Dataset entries:
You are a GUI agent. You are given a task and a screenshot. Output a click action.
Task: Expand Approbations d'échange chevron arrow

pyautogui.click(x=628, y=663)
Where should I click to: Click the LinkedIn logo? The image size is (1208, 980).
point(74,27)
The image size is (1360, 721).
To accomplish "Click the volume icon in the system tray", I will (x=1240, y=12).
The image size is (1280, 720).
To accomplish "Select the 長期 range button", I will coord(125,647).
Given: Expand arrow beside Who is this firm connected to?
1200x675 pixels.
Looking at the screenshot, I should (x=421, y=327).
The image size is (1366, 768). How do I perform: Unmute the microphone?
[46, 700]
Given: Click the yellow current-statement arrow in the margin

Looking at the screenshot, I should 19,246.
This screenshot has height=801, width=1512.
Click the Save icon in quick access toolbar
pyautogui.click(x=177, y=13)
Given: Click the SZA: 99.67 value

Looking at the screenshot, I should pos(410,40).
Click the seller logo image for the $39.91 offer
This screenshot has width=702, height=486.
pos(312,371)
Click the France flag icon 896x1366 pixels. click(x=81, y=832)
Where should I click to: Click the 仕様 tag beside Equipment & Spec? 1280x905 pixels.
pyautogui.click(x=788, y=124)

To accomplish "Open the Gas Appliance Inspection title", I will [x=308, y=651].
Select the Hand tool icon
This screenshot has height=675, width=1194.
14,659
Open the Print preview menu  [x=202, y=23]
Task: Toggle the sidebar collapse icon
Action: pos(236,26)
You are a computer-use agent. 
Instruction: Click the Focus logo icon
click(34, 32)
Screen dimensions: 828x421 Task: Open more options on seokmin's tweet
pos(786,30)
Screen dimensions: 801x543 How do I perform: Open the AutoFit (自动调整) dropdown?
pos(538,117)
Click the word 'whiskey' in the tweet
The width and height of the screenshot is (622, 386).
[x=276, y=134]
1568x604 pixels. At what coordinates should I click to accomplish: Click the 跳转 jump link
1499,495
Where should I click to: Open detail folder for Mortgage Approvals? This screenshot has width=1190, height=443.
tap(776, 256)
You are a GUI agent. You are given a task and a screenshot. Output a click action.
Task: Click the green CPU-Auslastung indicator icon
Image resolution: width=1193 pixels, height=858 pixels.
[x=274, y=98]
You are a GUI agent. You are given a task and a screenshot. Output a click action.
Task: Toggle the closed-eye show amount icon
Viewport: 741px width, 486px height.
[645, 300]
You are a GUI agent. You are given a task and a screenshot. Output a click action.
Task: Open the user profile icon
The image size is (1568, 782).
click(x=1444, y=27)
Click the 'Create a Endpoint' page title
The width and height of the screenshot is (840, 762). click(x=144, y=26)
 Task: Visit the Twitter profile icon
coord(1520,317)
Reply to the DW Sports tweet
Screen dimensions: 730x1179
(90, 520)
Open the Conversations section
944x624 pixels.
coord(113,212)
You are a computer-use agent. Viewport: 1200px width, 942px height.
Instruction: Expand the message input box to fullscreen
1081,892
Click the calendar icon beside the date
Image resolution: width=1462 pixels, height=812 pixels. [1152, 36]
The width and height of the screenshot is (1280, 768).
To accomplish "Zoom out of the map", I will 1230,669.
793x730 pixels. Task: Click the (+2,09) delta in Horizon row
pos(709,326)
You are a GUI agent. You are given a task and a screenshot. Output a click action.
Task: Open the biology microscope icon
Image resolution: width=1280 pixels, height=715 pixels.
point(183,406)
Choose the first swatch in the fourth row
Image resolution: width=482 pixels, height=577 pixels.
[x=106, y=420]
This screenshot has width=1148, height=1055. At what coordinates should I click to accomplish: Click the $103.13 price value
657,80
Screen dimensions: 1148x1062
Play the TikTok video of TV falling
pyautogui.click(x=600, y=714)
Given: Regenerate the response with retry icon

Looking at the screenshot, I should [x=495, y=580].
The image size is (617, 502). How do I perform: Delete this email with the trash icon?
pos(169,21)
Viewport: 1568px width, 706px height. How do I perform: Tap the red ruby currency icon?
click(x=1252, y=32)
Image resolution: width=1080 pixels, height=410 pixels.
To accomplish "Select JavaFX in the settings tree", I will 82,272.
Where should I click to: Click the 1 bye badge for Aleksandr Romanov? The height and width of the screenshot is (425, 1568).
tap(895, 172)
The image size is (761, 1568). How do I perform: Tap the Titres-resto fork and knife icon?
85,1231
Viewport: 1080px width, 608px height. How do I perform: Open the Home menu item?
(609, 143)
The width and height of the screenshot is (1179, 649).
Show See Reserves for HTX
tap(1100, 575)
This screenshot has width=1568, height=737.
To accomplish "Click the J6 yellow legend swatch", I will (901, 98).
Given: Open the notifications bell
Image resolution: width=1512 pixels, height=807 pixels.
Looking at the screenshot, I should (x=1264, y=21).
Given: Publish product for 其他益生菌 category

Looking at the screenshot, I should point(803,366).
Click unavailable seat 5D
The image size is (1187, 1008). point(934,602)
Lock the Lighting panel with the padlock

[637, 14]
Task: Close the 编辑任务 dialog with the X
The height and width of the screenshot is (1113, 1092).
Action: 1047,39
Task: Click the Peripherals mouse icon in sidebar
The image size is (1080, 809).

EXERCISE REQUIREMENTS:
From the data above, output exactly the lines between the one containing "Image resolution: width=1193" and the one containing "Choose the first swatch in the fourth row", counting both of them.

YOUR RESPONSE:
Image resolution: width=1193 pixels, height=858 pixels.
[x=274, y=98]
You are a GUI agent. You are given a task and a screenshot. Output a click action.
Task: Toggle the closed-eye show amount icon
Viewport: 741px width, 486px height.
[645, 300]
You are a GUI agent. You are given a task and a screenshot. Output a click action.
Task: Open the user profile icon
The image size is (1568, 782).
click(x=1444, y=27)
Click the 'Create a Endpoint' page title
The width and height of the screenshot is (840, 762). click(x=144, y=26)
 Task: Visit the Twitter profile icon
coord(1520,317)
Reply to the DW Sports tweet
Screen dimensions: 730x1179
(90, 520)
Open the Conversations section
944x624 pixels.
coord(113,212)
You are a computer-use agent. Viewport: 1200px width, 942px height.
Instruction: Expand the message input box to fullscreen
1081,892
Click the calendar icon beside the date
Image resolution: width=1462 pixels, height=812 pixels. [1152, 36]
The width and height of the screenshot is (1280, 768).
To accomplish "Zoom out of the map", I will 1230,669.
793x730 pixels. Task: Click the (+2,09) delta in Horizon row
pos(709,326)
You are a GUI agent. You are given a task and a screenshot. Output a click action.
Task: Open the biology microscope icon
Image resolution: width=1280 pixels, height=715 pixels.
point(183,406)
Choose the first swatch in the fourth row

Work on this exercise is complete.